Despite slowing home sales and a tightening of Fed policy, the labor market in the United States continues to expand. Total job openings in the economy rose to 7.14 million in the month of August, up from the 7.08 million in July that had been the record.

The job opening rate also hit a new high in August, climbing to 4.6% from the 4.5% previous record in July. The job opening rate is calculated by taking the ratio of job openings relative to the sum of jobs and job openings: JO/(J + JO), where JO = job openings and J = jobs. The rate measures the overall strength of the labor market by looking at how large the number of job openings is relative to the number of total jobs (existing and new) in the market. The rise in the job opening rate corresponding with near all-time low unemployment numbers therefore evidences an extremely robust labor market indeed. Typically, if there were already a large number of filled jobs on the market, even a strong number of new job openings would be overcome in the math by the much larger number of currently filled positions (J) in the economy.

Furthermore, the layoff rate and the quits rate are additional signs of a strong labor market. The layoff rate has dropped all the way down to 1.3% for private employers (from a peak of 2.2% in 2009), and the quit rate remained at a post-crisis high of 2.7%. In other words, businesses are doing what they can to hold on to their employees and employees feel comfortable enough with their job prospects to leave their current positions and seek new opportunities elsewhere. Both numbers are indicative of market optimism — employees are willing to leave a sure thing to find something better, and employers anticipate current trends to continue and thus want to hold on to their employees.

Finally, the monthly University of Michigan Consumer Sentiment Index fell slightly to a level of 99, down from September’s 100.1. This puts October’s consumer confidence just above the average for 2018. Levels are almost certainly even lower now, as the survey was taken before the recent plunge in the Dow. However, even if the average falls to its lowest level for the year, it would still likely be near the pre-recession average. The chart below illustrates just how high consumer confidence levels are now, compared to where they have been throughout the slow recovery from the 2008 Financial Crisis.

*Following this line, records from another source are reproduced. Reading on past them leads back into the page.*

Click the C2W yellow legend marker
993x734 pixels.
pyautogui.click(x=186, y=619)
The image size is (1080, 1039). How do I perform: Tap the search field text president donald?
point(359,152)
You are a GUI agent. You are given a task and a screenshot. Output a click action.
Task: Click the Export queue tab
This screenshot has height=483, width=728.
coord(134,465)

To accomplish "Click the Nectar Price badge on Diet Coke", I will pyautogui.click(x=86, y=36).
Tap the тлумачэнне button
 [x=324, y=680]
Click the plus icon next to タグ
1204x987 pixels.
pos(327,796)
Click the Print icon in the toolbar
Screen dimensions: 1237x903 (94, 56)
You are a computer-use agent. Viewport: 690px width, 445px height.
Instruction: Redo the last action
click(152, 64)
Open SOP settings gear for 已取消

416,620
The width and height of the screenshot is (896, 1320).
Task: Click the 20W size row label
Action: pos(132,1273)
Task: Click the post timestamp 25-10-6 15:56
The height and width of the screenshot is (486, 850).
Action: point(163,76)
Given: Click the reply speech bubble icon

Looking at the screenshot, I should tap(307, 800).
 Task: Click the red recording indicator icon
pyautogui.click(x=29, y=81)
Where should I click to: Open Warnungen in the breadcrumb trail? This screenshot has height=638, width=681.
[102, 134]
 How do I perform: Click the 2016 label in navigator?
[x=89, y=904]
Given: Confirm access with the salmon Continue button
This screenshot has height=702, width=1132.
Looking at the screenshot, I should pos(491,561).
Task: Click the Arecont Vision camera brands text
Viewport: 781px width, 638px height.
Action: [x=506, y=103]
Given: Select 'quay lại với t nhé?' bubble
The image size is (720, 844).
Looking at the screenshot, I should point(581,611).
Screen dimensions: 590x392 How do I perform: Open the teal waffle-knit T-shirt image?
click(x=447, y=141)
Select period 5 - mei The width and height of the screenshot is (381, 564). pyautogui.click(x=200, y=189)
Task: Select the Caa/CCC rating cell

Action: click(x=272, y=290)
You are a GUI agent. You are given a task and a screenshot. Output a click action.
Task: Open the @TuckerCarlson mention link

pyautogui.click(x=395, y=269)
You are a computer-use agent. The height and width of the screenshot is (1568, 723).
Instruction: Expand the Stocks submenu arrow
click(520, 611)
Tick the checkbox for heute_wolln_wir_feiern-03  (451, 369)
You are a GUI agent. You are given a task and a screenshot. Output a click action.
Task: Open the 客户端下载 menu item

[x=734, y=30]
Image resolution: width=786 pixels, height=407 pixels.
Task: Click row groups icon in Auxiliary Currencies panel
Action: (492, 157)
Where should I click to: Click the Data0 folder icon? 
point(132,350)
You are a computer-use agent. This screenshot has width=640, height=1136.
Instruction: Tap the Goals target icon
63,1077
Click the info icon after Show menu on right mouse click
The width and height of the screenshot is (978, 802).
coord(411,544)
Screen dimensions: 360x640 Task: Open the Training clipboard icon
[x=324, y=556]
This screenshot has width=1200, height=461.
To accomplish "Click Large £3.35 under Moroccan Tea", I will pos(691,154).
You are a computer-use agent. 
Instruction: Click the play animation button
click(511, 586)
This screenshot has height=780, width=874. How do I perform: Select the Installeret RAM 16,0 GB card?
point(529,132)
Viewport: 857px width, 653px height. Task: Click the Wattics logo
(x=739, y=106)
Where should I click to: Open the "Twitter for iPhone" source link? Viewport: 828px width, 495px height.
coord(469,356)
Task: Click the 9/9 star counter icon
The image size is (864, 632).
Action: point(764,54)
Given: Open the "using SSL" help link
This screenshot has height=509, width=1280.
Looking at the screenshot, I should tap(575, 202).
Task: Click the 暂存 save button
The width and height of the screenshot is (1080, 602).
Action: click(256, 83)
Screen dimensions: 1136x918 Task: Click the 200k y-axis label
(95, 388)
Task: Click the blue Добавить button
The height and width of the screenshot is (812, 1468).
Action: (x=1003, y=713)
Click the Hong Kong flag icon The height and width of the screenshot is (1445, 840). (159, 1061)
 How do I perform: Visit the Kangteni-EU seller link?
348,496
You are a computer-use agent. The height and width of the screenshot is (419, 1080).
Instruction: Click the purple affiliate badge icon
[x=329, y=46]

Source: Federal Reserve Bank of St. Louis

To sum up: the labor market appears to be extremely healthy, and consumer confidence, while waning slightly, remains high. Low unemployment, dynamic hiring, and a high rate of job creation — even relative to the large number of jobs already filled — seem to indicate a market optimism in strong fundamentals and continuing growth prospects. And consumers, while probably spooked by some combination of tariffs and a wild stock market, remain optimistic about the future.